一緒に行ったのは、友人二名と映画観賞サークルのメンバーの女性三人(合計六名)。
映画自体には問題点が散見されたのですが、俳優の演技は楽しめました。
以下、粗筋です。(序盤のみ)
人の嘘が見抜ける男成瀬、スリの天才青年久遠、絶対時間の体内時計を持つ凄腕ドライバーの雪子、全ての人を引き込む演説の天才響野。
退屈な日常を過ごしていたこの四人は、ひょんなことから意気投合。彼らはロマンを求め、チームを組んで銀行強盗を行なうことにした。
しかし、完璧と思われた計画は漏れ、お金が別の集団に奪われる。
彼らは、現金を取り戻し、さらに敵を倒すために次の計画を練る。
問題点は以下の三点です。
1.フィクションの舞台に観客を上げるのに失敗している。
2.CGがしょぼい。
3.終盤のちょっと複雑なプロットを説明する部分が破綻している。
まずは1から。
映画が始まって数分は、チームができる過程を描いているのですが、これが短過ぎるというか、あまりにも端折り過ぎています。
そのせいで、この四人が組むことに納得がいかず、感情移入もできず、以後映画中の感情的な場面は全て「うーん、なんでこんなに熱くなっているの?」と思ってしまいます。
また映画中、響野が「ロマンはあるか?」と何度も言うのですが、導入に失敗しているために、この台詞が非常に空々しく聞こえます。
導入部分は映像的なギミックに凝り過ぎていて、一番重要な部分、“観客がキャラクターに自分を重ね合わすこと”に注意が払われておらず、完全に失敗しています。
これは問題だなと思いました。
次は2。
カーチェイスの車がCGで描かれているのですが、このCGがしょぼいです。

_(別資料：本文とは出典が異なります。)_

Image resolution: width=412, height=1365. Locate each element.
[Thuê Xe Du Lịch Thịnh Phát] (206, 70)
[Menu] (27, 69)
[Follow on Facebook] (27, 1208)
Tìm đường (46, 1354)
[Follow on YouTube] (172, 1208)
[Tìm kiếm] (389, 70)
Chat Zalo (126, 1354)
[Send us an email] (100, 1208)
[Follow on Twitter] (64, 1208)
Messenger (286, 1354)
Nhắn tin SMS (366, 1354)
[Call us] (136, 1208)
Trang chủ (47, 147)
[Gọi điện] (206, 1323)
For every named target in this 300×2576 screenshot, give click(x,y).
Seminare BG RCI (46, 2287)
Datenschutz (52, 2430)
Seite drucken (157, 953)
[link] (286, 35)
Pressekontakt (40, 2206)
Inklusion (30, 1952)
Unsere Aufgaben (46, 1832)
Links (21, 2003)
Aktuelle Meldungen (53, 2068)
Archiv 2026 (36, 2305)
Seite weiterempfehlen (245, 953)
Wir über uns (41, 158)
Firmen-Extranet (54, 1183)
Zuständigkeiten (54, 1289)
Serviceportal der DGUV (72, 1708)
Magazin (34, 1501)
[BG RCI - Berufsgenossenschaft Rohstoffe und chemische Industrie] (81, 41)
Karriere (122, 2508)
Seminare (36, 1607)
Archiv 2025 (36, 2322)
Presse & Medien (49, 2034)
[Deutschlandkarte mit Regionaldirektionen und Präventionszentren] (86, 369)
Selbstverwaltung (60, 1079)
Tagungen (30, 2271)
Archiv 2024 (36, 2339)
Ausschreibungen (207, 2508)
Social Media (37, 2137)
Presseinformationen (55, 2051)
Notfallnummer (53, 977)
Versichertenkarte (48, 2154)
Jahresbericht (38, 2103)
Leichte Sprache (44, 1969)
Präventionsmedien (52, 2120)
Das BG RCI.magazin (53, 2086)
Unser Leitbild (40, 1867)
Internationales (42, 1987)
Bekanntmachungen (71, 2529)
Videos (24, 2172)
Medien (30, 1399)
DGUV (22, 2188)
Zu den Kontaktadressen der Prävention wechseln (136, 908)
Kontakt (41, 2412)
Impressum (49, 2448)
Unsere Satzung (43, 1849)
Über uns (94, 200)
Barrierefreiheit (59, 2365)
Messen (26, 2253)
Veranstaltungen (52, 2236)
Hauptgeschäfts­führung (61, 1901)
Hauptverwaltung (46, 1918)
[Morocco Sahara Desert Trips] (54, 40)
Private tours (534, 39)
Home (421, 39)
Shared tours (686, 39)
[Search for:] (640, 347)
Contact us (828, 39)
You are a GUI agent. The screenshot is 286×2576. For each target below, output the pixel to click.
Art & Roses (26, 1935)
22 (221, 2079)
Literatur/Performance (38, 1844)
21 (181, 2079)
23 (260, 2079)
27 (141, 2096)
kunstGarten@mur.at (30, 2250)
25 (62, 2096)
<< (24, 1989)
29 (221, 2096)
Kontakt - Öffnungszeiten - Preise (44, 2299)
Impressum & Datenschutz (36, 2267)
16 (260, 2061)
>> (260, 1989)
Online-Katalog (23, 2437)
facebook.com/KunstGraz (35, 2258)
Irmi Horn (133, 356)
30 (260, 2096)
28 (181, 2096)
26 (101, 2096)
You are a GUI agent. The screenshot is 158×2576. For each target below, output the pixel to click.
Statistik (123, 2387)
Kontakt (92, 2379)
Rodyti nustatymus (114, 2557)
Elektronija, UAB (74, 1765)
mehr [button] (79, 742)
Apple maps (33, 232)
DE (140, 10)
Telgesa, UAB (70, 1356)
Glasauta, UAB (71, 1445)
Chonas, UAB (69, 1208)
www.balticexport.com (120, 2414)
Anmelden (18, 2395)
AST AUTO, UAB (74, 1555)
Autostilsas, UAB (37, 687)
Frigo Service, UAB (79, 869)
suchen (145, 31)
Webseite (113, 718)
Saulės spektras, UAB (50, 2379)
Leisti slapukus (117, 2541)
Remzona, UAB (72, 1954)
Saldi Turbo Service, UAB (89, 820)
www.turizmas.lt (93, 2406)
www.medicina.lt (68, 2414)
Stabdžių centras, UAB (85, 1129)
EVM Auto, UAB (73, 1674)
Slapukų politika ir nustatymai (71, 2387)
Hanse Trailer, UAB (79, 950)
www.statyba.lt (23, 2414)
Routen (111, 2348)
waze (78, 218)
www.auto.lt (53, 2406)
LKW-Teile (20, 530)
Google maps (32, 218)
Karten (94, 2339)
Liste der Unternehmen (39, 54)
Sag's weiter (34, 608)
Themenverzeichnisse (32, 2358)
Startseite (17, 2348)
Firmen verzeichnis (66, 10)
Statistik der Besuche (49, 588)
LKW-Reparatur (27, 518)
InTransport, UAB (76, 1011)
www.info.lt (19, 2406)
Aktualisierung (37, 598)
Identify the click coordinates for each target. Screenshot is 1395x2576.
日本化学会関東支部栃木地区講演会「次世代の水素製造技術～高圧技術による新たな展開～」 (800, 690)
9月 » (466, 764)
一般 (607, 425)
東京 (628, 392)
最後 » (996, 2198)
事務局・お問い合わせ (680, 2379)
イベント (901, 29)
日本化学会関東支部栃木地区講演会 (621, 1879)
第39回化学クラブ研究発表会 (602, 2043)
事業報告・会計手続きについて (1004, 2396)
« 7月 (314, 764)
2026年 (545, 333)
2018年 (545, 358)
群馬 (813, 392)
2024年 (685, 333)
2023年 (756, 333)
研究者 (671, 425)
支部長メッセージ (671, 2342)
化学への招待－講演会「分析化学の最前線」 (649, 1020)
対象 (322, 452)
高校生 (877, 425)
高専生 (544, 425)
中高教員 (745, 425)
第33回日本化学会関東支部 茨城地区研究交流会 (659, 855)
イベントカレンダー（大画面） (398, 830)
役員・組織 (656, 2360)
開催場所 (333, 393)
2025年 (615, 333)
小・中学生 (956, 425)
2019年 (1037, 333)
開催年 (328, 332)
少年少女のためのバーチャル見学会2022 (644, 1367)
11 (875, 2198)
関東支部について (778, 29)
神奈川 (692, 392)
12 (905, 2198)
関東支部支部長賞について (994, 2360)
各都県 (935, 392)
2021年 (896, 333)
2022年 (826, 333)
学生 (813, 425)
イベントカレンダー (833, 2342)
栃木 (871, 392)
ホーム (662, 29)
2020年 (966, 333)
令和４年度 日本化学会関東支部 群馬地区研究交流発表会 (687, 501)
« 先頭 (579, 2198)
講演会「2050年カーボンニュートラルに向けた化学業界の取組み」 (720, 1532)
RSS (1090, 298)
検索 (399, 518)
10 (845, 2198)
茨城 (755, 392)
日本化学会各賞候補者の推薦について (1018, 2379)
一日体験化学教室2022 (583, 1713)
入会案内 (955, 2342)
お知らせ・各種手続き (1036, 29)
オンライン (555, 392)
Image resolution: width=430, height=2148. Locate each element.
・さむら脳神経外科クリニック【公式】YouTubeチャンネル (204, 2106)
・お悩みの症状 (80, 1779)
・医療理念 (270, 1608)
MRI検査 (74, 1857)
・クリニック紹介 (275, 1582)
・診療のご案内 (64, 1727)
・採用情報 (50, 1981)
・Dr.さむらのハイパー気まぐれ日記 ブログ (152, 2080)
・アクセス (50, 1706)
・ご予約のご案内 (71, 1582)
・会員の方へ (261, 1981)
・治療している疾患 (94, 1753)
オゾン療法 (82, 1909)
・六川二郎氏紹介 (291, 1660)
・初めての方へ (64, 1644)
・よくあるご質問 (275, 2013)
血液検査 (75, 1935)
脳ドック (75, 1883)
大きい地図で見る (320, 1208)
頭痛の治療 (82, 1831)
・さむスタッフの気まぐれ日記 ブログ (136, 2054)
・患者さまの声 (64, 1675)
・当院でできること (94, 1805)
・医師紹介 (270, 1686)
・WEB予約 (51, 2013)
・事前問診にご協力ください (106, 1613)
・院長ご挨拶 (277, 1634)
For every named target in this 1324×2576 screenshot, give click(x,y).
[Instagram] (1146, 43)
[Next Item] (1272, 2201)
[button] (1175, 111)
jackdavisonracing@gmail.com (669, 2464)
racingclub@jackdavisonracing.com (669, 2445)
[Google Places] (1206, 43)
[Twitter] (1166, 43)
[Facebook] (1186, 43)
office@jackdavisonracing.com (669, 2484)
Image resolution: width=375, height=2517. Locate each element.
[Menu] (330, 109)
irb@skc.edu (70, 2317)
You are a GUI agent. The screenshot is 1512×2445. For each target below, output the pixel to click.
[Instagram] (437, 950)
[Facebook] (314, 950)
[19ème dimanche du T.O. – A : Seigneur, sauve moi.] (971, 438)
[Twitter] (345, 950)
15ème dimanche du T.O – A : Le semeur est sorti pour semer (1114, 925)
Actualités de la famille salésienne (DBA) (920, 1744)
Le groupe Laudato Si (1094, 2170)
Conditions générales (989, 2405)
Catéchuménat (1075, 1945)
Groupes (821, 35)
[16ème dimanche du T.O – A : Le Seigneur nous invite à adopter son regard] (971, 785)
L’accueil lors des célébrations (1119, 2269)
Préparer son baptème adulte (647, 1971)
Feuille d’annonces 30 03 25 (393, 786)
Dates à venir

光の反射率が高過ぎて、周囲の絵から浮いてしまっています。
モデルが悪いのではなく、純粋に質感が悪いだけなので、もう少しどうにかならなかったのかなと思いました。
なんだか、玩具の車が走っているようでした。少なくとも、映画館で見るCGのクオリティには達していないと感じました。
最後は3。
終盤、少しプロットが錯綜するのですが、これをうまく説明できていない。
ある場面が入る際、当然事前で説明されていないといけないことが抜けていたり、いくらなんでも無理だろうと思う展開があったり、そんな部分が目白押しでした。
正直言って「つながってないよな」と思いました。
そもそも脚本がまずいのか、映像化の時点でぐちゃぐちゃにしてしまったのか分かりませんが、終盤は完全に破綻していました。
たぶん、原作とは大きく違うんじゃないかなと思ったので、映画が終わったあとに、原作を読んできた方にそのことを聞いてみました。
原作の要素を分解し過ぎ。原作はきちんとしたミステリー。
ということでした。たぶん、要素を分解し過ぎて、空中分解してしまったのだろうなと思いました。
原作も活かせておらず、だからといって映画用に加えた新しい要素も有効になっておらず、なんというか非常に中途半端な印象を受けました。
せめてもの救いは、役者の好演です。主役四人はよかったです。
でも、古田新太(脇役)を出しているのに、全く活かし切れていないのはどうかなと思いました。
以下、少しだけネタバレです。
映画中にクイズが出されます。かなり簡単な問題です。映画の最後に答えが明かされます。
その答えが出たとき、映画館のかなりの場所から「あぁ!」と感心する声が上がっていました。
なるほど、これぐらいのレベルの問題を出せば、一般の観客は感心するのかと思いました。こういったクイズのレベルの選択は難しいので。